In 8-bit color mode, colors 0 (#000, black) and 15 (#fff, white) are recommended as bg_key and fg_key accordingly, as they both exist twice (16 and 231).

The glyph_mode, color_mode and mdata_mode values were designed in a way that they can be directly used as buffer size for the buffers that are used to store the respective values from the cell data.

The palette field is case insensitive, so applications should either convert to lower or upper case before comparing it against available palette files.

NUI payload (cell data)

The payload consists of width * height entries. The size and data fields of each entry depend on glyph_mode, color_mode and mdata_mode.

[[glyph] [color] [mdata]] [...]

Cell data: glyph

Defines the glyph to be used for a cell. The length and interpretation of the data depends on the glyph_mode:

glyph_mode length type description
0 0 n/a No glpyhs, the image only uses the space character (requires a color_mode other than 0)
1 1 uint8_t ASCII char code (Unicode extended ASCII)
2 2 uint16_t Unicode code point into the Basic Multilingual Plane (Plane 0)
129 1 uint8_t Index into glyph palette

The correlation of glyph_mode and the length is intentional. This also works for the palette mode if one subtracts 128 from it. In other words, the highest bit, if set, indicates palette mode.

Cell data: color

Defines the foreground and background color data for a cell. The length and interpretation of the data depends on the color_mode:

color_mode length type description
0 0 n/a No colors, the image is monochrome (requires a glyph_mode other than 0)
1 1 uint8_t 4 bit ANSI colors; high nibble is foreground, low nibble is background
2 2 uint16_t 8 bit ANSI colors; high byte is foreground, low byte is background
130 2 uint16_t Indices into color palette; high byte is foreground, low byte is background

The correlation of color_mode and the length is intentional. This also works for the palette mode if one subtracts 128 from it. In other words, the highest bit, if set, indicates palette mode.

Cell data: mdata

Defines the meta data for a cell. The length of the data depends on the mdata_mode field, the interpretation is outside the scope of nuru:

mdata_mode length type description
0 0 n/a No meta data
1 1 n/a 1 byte of meta data
2 2 n/a 2 bytes of meta data

The correlation of mdata_mode and the length is intentional.

NUP - nuru palette file

Describes a glyph or color palette, i.e. the characters or colors to be used in a nuru image. 16 byte header and payload of fixed length (256 entries).

NUP header (16 bytes)

offset field length type description
00 signature 7 char File format signature 4E 55 52 55 50 41 4C (NURUPAL)
07 version 1 uint8_t File format version (currently 1)
08 type 1 uint8_t Palette type, see below
09 ch_key 1 uint8_t Index of the key glyph (usually space)
10 fg_key 1 uint8_t Index of the key foreground color
11 bg_key 1 uint8_t Index of the key background color
12 userdata 4 n/a Free to use

Notice that ch_key, fg_key and bg_key also exist in the NUI header. The idea is that a palette's header contains recommendations for key glyph and key colors, so these field's values would, in most cases, be copied into the NUI header. However, since the NUI header fields take precedence, it is possible for an author to use a palette, but decide to deviate in their choice of key glyph and/or colors. Additionally, for images that do not use palettes, the fields in the NUI header are required anyway.
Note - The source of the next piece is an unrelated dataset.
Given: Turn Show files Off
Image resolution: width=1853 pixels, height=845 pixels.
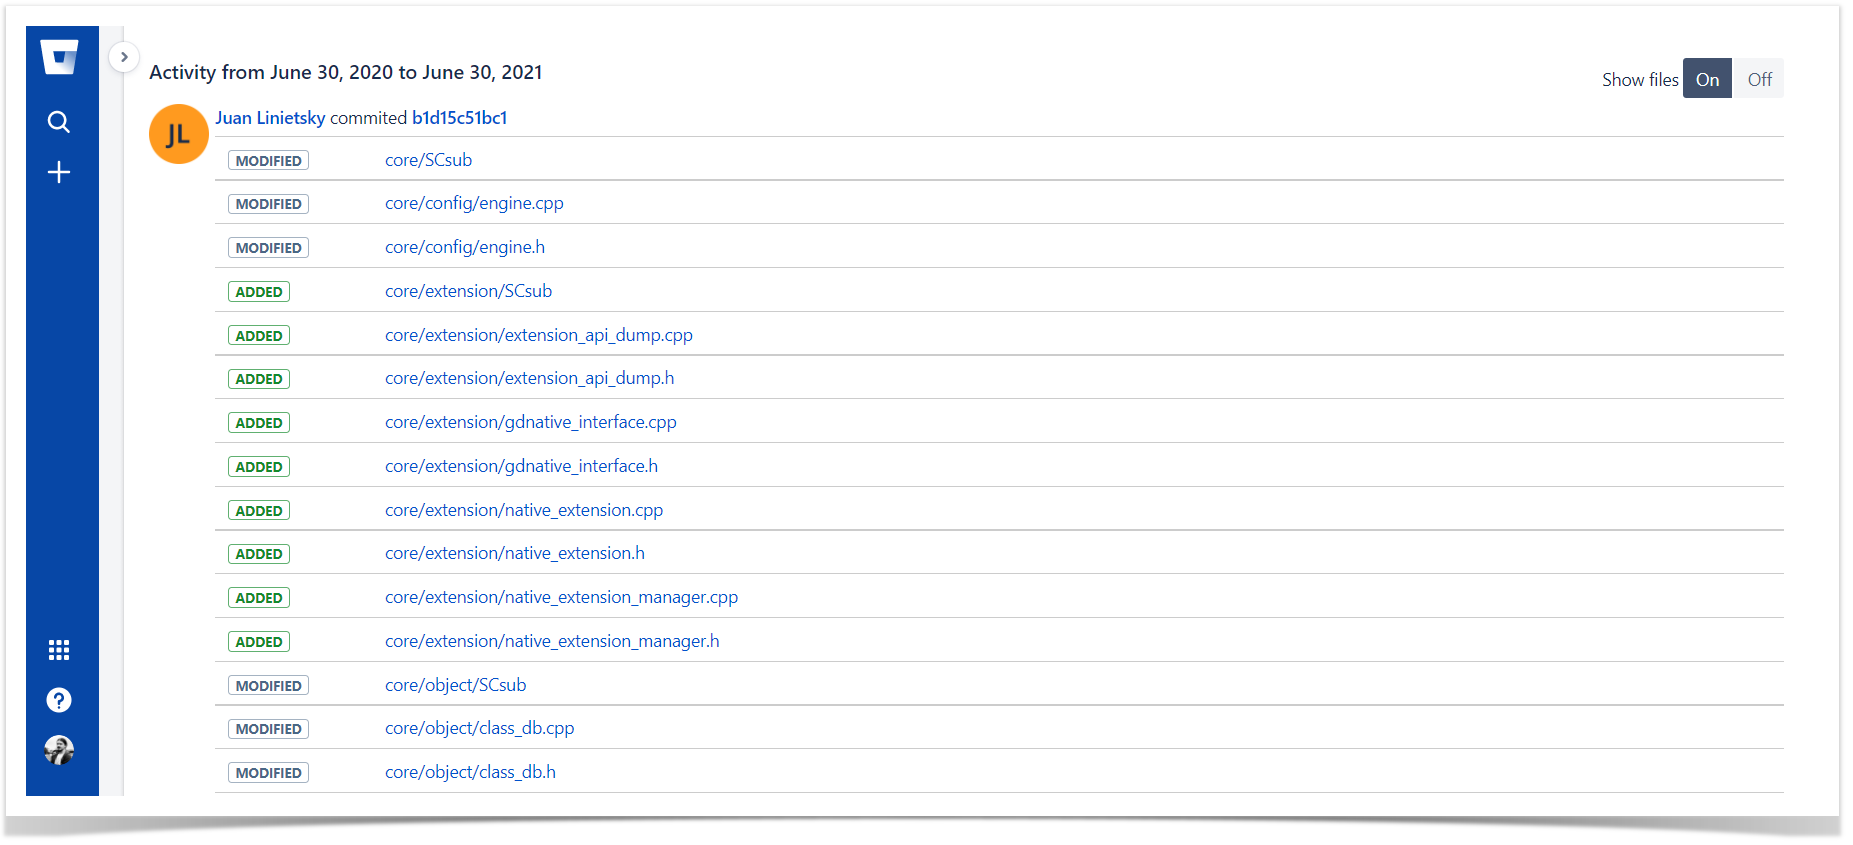Looking at the screenshot, I should coord(1758,80).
Since color palettes won't make use of the ch_key field, while glyph palettes won't use the fg_key and bg_key field, these could be used for additional, custom user data if need be.

NUP payload (256 or 512 or 768 bytes)

entry0 ... entry255

Size and interpretation of each entry depends on the palette type, see below. There are always 256 entries, therefore the total payload size is 256 * type.

Palette type and entry data

The palette type determines not only whether the palette is a glyph or color palette, but also the size and interpretation of each entry within the palette:

type palette entry size entry interpretation
1 colors 1 8 bit ANSI color (useful for palette swapping)
2 glyphs 2 Unicode code point into the Basic Multilingual Plane (Plane 0)
3 colors 3 RGB color (R, G and B channels in that order)

The correlation of type and the entry size is intentional.